Siebel Newsom described their initial meeting, saying that she was an actor and producer who had played a few small roles when she went to the festival in September 2005 with a group of entertainment industry friends.
Siebel Newsom said a crowd of people in a hotel lobby area seemed to clear as he approached her: "It felt like the red sea was parting," she testified. "I don't know if it was deference or fear."
She said Weinstein, then at the height of his Hollywood power, was "the kingmaker" to those in the room.
"I felt a bit intimidated," she said. "He was charming. He treated me initially like he was really curious about me. Maybe flattered is how I felt?"
She and a friend later met up with him at the hotel bar.
"I felt like there was a genuine interest in talking about my work," she said.
Siebel Newsom is known as Jane Doe #4 at the trial, and like the others Weinstein is charged with raping or sexually assaulting, her name is not being spoken in court. But both the prosecution and the defense identified have identified her as the governor's wife during the trial and Siebel Newsom's attorney confirmed to The Associated Press and other news outlets that she is Jane Doe #4.
The AP does not typically name people who say they have been sexually abused unless they have come forward publicly.
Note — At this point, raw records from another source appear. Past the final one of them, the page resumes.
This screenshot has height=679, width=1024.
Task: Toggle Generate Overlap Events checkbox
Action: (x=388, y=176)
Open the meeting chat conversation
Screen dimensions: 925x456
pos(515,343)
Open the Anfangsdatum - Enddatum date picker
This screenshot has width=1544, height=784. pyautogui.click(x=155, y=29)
Weinstein has had many famous accusers, including A-list actors, since he became a magnet for the #MeToo movement in 2017. But none of the women telling their stories at the Los Angeles trial have had anywhere near the prominence of Siebel Newsom, first partner to the man who last week sailed to a second term as governor of the nation's most populous state and may make a run for the White House.
"She intends to testify at his trial in order to seek some measure of justice for survivors, and as part of her life's work to improve the lives of women," her attorney Elizabeth Fegan said in a statement at the start of the trial.
Weinstein attorney Mark Werksman told jurors during opening statements that Siebel Newsom "a very prominent citizen of California" who has made herself "a prominent victim in the #MeToo movement."
"Otherwise," Werksman said, "she'd be just another bimbo who slept with Harvey Weinstein to get ahead in Hollywood."
Actor Daphne Zuniga, star of "Spaceballs" and "Melrose Place," testified about her friend at the trial last week.
Zuniga said she and Siebel Newsom were on a hike when she told her she'd had a meeting with Harvey Weinstein. When asked how it went, Zuniga said Siebel Newsom told her "not good, I don't want to talk about."
"I always had known her to be positive, upbeat, looks you in the eye, lovely energy," Zuniga said, but here "she seemed upset, squirmy, agitated."
Prosecutors said that — in a pattern described by many other Weinstein accusers — Siebel Newsom had expected they would be meeting in a public space with others in attendance, but instead found herself alone with him in his suite.
Judge Lisa Lench is allowing the defense to use an email Siebel Newsom sent to Weinstein in 2007 asking him for help in dealing with the media surrounding a scandal involving her husband, who was mayor of San Francisco at the time.
Already serving a 23-year sentence for a conviction in New York, Weinstein has pleaded not guilty to four counts of rape and seven counts of sexual assault involving five women. He has denied ever engaging in non-consensual sex.